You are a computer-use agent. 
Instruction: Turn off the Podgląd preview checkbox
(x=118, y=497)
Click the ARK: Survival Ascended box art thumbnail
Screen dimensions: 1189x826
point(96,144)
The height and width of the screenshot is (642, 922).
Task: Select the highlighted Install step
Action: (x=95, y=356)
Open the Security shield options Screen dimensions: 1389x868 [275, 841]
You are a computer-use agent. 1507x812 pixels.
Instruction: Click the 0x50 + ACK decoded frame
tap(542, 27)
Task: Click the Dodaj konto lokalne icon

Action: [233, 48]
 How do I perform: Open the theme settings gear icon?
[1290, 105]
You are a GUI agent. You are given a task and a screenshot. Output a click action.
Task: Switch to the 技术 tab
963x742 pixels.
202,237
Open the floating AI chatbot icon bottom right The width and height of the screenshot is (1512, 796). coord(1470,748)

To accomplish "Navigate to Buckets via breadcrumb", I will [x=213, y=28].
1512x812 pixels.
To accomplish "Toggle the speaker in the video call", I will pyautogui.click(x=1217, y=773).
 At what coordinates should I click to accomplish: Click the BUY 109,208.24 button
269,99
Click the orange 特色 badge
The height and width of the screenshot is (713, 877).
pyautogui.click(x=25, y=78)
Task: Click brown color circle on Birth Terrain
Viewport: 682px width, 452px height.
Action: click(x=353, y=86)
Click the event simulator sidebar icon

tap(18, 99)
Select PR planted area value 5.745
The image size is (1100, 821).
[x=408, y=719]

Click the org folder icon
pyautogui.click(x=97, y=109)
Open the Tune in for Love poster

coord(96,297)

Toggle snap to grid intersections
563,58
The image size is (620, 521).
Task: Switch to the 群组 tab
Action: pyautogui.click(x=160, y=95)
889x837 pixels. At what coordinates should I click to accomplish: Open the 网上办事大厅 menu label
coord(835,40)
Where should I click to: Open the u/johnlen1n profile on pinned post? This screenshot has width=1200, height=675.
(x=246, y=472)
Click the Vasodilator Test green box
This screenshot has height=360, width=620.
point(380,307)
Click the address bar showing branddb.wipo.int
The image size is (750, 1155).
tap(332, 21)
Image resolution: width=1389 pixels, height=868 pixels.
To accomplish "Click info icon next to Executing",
_ _ _ _
**Exercise prompt**
Pick out each line of the items above that contains the word "Toggle", and copy those lines.

**Task solution**
To accomplish "Toggle the speaker in the video call", I will pyautogui.click(x=1217, y=773).
Toggle snap to grid intersections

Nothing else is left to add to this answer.